Menée à l'aide d'échantillons de carcinome hépatocellulaire d'origine humaine et de xénogreffes sur des modèles murins, cette étude met en évidence un mécanisme par lequel l'alpha-énolase 1, en dégradant l'ARN messager de la protéine régulatrice du fer IRP1, supprime la ferroptose des cellules cancéreuses

Résumé en anglais

α-Enolase 1 (ENO1) is a critical glycolytic enzyme whose aberrant expression drives the pathogenesis of various cancers. ENO1 has been indicated as having additional roles beyond its conventional metabolic activity, but the underlying mechanisms and biological consequences remain elusive.

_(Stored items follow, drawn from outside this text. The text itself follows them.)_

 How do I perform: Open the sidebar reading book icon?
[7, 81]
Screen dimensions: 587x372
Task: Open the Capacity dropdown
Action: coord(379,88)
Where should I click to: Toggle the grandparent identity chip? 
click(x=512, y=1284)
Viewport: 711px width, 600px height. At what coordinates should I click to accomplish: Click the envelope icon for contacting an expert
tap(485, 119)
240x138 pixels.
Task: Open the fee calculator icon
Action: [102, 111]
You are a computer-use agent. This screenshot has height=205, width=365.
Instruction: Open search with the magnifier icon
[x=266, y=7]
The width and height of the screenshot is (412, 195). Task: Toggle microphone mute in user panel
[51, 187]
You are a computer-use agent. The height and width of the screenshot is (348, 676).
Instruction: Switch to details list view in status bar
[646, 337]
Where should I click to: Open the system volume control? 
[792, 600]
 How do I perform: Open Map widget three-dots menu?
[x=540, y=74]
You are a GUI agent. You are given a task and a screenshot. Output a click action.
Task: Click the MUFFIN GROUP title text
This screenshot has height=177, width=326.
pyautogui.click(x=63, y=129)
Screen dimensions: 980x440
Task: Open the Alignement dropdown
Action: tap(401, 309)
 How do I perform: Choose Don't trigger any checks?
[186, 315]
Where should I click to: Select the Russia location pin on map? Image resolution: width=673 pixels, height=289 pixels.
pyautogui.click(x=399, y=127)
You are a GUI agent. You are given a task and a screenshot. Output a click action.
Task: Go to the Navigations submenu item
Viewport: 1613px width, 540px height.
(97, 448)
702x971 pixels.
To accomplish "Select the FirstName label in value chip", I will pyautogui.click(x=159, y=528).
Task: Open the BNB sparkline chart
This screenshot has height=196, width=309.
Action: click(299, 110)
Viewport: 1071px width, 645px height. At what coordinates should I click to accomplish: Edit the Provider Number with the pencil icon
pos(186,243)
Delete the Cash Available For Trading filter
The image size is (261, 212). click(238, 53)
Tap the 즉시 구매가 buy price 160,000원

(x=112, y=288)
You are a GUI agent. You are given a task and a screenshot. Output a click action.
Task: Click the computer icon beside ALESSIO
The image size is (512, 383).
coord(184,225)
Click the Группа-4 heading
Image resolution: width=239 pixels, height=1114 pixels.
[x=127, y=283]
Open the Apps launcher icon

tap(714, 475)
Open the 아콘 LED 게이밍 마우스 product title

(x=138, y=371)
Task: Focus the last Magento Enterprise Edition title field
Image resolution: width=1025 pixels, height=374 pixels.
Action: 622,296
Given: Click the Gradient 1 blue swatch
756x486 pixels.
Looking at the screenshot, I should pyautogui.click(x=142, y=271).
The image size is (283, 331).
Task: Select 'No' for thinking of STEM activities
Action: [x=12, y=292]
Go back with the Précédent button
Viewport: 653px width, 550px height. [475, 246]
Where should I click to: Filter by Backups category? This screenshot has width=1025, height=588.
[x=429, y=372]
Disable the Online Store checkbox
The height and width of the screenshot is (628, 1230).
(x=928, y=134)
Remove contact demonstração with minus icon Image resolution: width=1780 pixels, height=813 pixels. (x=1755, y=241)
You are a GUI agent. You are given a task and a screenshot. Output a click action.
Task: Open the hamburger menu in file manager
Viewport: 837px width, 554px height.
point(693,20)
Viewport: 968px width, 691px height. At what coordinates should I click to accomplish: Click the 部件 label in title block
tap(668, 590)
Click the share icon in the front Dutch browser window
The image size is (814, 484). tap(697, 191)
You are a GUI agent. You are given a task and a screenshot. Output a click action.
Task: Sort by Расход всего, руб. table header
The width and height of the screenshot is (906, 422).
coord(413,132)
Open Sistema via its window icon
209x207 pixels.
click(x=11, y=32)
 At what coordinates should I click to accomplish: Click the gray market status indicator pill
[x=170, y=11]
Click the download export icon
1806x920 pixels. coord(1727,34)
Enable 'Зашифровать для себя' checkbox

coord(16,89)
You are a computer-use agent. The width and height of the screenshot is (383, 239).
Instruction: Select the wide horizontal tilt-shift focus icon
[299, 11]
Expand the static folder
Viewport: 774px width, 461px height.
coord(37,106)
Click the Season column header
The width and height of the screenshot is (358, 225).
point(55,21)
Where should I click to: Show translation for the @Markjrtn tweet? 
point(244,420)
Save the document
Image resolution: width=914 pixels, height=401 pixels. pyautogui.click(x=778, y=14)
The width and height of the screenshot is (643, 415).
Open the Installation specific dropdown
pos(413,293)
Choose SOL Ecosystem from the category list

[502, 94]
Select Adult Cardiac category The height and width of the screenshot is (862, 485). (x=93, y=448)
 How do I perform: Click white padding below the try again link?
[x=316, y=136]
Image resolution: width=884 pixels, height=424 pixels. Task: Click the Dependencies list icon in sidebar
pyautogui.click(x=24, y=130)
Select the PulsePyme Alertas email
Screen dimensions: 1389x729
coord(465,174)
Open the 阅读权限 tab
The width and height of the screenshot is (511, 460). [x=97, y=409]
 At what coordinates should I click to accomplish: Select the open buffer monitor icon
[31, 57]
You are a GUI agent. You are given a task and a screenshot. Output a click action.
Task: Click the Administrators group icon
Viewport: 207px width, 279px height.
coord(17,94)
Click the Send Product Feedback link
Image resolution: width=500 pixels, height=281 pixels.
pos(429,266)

Here, we show that ENO1 suppresses iron regulatory protein 1 (IRP1) expression to regulate iron homeostasis and survival of hepatocellular carcinoma (HCC) cells. Mechanistically, we demonstrate that ENO1, as an RNA-binding protein, recruits CNOT6 to accelerate the messenger RNA decay of IRP1 in cancer cells, leading to inhibition of mitoferrin-1 (Mfrn1) expression and subsequent repression of mitochondrial iron-induced ferroptosis. Moreover, through in vitro and in vivo experiments and clinical sample analysis, we identified IRP1 and Mfrn1 as tumor suppressors by inducing ferroptosis in HCC cells. Taken together, this study establishes an important role for the ENO1–IRP1–Mfrn1 pathway in the pathogenesis of HCC and reveals a previously unknown connection between this pathway and ferroptosis, suggesting a potential innovative cancer therapy.